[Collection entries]
====================

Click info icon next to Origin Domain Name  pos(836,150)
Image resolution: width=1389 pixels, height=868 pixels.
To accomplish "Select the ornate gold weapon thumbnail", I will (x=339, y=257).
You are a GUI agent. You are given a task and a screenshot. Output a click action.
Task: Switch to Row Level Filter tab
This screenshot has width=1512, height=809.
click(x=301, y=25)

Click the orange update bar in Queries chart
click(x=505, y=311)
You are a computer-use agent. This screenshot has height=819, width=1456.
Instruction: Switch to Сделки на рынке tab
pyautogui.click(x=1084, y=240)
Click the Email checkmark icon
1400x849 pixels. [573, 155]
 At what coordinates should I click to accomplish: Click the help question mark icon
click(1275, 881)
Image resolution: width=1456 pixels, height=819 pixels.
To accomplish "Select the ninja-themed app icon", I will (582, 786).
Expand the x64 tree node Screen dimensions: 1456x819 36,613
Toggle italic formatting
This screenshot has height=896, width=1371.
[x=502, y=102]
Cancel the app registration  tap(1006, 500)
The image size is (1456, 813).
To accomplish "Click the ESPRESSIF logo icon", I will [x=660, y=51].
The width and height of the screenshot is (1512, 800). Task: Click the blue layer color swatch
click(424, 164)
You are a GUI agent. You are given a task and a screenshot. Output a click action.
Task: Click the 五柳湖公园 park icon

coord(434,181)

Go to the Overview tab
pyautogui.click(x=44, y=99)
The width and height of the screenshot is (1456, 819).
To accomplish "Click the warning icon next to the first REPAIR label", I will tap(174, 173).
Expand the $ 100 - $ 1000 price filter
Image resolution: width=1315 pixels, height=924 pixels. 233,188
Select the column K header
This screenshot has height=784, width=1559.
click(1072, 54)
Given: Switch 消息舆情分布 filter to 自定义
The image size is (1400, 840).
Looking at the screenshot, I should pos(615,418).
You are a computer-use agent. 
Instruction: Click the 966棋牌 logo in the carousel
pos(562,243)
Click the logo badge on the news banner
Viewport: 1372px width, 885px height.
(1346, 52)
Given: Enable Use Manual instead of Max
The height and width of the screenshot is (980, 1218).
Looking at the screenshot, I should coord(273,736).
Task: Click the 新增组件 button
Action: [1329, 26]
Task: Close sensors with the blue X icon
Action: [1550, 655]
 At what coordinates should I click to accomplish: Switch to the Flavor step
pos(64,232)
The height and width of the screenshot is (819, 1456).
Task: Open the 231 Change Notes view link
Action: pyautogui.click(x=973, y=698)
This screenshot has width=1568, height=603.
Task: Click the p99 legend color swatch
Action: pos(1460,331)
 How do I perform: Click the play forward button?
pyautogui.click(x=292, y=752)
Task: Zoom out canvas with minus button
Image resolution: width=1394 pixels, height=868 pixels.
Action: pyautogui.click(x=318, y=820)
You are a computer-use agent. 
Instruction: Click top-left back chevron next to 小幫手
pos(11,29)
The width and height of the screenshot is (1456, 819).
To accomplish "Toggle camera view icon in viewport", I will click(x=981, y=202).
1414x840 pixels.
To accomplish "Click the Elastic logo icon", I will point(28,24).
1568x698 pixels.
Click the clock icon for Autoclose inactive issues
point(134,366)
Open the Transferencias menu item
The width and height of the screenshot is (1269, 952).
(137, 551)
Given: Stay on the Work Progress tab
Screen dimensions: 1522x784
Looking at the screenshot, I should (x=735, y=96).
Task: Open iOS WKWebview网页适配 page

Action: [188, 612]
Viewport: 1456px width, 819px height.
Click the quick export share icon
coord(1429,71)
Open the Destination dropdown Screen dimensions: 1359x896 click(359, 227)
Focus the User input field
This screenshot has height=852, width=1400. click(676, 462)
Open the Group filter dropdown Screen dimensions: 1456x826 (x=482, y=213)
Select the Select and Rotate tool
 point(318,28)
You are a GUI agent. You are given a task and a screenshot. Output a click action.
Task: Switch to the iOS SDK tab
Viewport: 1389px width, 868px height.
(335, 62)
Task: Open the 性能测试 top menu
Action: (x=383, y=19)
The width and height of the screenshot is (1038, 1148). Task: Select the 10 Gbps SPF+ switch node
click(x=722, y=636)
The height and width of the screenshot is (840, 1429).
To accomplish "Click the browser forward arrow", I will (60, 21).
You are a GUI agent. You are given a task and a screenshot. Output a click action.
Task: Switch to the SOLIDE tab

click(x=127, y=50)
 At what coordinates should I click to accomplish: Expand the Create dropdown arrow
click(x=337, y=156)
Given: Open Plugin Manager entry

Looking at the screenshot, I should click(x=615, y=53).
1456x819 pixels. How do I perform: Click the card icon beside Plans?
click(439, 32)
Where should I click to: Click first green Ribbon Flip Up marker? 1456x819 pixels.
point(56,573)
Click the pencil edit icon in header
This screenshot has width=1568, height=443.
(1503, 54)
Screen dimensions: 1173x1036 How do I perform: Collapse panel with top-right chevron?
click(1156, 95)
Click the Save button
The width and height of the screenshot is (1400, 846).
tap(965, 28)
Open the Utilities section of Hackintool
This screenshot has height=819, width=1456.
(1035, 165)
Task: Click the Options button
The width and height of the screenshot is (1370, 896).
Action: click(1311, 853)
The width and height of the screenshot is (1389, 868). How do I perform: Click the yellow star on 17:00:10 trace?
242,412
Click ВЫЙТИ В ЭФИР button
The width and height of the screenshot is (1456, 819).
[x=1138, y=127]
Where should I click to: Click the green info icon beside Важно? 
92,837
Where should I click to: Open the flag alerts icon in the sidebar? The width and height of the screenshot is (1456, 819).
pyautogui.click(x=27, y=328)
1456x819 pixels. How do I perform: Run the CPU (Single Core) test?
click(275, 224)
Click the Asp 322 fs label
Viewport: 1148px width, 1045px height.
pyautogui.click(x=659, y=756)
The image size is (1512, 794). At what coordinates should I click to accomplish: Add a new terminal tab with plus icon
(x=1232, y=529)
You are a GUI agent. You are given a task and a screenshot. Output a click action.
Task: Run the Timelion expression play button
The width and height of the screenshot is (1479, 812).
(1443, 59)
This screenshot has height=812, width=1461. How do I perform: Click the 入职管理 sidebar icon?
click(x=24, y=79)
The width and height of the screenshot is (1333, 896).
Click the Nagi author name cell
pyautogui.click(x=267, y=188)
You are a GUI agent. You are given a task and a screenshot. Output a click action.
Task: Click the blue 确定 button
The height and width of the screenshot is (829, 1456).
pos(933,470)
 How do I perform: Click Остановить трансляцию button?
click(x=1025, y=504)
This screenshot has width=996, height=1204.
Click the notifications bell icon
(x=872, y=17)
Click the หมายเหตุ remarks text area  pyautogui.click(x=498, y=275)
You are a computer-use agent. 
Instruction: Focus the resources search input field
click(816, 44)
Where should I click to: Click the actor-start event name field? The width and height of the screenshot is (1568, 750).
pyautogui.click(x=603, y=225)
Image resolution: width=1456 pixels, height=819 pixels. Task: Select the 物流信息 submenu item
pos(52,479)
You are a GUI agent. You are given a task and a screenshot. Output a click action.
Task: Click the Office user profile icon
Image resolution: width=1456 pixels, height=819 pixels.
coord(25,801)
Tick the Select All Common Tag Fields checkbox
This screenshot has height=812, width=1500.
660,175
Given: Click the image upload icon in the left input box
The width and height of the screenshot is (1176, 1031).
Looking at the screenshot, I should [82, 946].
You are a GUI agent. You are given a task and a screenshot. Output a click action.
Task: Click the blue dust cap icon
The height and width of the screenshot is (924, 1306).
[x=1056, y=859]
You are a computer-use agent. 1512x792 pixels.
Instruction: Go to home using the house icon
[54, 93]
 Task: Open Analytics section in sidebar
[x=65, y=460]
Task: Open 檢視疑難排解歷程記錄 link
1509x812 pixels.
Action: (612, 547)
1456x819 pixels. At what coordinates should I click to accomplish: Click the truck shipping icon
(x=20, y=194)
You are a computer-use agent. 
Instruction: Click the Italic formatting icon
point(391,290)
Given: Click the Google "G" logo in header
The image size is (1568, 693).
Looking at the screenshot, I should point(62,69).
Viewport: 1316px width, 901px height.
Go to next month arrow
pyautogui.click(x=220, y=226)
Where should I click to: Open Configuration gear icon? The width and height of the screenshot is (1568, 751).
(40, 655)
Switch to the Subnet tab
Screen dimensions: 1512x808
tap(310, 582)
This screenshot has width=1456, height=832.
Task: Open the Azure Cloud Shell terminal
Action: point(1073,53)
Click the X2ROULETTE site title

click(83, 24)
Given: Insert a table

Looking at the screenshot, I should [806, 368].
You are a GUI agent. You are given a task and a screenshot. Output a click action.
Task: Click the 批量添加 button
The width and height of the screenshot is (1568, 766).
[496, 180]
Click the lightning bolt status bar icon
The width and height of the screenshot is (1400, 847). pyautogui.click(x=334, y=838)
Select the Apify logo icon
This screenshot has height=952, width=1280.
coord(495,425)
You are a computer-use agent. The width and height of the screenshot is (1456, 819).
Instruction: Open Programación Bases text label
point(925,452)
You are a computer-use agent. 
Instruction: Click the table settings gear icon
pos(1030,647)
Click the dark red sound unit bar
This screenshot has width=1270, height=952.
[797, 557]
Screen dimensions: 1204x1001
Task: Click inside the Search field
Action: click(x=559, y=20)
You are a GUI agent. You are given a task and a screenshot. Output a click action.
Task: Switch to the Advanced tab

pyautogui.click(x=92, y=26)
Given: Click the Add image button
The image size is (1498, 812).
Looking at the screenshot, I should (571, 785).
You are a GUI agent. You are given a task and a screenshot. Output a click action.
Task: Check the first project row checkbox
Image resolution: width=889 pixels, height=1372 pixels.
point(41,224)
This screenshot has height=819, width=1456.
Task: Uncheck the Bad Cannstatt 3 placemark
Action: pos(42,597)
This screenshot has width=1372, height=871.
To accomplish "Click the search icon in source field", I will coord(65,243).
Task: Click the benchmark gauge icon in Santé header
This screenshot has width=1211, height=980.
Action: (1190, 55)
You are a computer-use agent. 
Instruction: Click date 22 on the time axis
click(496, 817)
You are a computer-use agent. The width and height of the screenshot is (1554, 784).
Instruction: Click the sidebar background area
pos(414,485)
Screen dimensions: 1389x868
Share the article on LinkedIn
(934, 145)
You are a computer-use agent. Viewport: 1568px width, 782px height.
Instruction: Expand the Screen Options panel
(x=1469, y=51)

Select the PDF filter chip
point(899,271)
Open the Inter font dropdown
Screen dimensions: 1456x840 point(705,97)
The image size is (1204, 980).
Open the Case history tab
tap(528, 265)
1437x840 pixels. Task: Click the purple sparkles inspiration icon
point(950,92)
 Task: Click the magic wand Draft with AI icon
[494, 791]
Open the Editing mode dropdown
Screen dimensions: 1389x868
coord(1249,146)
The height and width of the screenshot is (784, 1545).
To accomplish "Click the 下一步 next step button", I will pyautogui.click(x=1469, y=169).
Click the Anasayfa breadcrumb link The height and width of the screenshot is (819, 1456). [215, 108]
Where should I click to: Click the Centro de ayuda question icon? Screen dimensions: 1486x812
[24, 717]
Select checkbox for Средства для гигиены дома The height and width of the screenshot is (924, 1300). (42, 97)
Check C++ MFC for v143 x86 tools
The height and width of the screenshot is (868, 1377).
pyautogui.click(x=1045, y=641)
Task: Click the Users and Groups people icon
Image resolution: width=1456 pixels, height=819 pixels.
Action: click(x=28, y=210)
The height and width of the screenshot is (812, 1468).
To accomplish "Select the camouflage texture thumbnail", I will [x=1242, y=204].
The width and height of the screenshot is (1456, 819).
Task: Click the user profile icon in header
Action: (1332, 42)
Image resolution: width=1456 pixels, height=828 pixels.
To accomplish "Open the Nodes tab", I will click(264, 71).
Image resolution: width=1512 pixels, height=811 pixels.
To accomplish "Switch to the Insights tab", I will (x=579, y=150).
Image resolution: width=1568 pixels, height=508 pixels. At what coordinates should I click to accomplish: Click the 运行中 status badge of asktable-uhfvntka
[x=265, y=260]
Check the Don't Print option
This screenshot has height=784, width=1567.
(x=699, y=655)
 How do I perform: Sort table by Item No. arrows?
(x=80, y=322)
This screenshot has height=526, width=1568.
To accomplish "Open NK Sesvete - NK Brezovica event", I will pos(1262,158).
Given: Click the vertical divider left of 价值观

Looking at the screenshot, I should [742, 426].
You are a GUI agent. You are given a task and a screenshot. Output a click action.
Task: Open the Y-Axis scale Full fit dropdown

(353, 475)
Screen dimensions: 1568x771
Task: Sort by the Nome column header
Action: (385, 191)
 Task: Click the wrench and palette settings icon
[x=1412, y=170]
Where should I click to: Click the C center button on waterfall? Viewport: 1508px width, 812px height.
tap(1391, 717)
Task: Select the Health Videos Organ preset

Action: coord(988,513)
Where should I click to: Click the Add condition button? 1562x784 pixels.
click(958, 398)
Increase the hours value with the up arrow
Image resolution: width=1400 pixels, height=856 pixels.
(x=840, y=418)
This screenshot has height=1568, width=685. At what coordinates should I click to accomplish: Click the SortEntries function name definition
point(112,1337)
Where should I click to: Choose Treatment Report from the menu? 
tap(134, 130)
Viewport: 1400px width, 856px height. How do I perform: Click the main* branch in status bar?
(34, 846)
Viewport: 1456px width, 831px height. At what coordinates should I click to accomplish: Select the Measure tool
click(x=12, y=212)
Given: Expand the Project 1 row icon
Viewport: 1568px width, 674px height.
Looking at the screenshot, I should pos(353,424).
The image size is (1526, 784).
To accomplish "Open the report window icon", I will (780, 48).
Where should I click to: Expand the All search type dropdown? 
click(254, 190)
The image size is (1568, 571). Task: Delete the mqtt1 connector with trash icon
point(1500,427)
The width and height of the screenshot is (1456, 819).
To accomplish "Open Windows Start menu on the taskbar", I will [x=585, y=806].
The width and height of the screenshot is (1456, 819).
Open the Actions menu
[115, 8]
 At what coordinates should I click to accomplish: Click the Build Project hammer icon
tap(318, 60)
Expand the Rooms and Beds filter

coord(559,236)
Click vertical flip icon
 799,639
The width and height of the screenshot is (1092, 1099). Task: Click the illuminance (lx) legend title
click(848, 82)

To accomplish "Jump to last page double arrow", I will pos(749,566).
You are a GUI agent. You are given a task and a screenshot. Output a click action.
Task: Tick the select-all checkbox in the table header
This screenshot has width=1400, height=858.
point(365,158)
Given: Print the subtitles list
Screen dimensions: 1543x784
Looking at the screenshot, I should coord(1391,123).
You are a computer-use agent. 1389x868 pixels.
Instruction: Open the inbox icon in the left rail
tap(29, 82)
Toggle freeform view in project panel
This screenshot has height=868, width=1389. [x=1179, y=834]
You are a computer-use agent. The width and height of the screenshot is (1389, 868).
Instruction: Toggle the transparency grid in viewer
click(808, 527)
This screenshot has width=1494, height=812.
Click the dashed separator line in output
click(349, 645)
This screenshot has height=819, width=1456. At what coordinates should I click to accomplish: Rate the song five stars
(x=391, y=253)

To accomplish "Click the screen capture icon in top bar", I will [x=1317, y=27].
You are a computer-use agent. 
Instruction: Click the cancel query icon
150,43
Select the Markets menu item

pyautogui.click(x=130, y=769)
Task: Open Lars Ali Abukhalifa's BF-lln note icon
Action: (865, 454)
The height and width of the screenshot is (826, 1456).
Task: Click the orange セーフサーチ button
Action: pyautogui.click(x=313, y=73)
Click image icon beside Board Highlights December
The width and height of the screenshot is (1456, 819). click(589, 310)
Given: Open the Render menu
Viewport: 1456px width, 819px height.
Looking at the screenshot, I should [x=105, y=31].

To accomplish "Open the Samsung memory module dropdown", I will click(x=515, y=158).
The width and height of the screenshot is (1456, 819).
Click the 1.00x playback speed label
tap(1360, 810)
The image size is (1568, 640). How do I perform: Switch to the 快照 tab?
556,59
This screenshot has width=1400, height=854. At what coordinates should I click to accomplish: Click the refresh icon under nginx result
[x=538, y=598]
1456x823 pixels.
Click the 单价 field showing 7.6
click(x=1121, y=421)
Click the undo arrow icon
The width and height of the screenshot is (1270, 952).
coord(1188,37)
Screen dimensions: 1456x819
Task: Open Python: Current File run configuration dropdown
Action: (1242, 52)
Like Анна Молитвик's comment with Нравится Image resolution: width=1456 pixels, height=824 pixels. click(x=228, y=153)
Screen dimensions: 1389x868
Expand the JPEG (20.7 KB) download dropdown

====================

EXERCISE PROMPT: Copy out the lines above that hold the string "Tick".

TASK RESULT:
Tick the Select All Common Tag Fields checkbox
Task: Tick the select-all checkbox in the table header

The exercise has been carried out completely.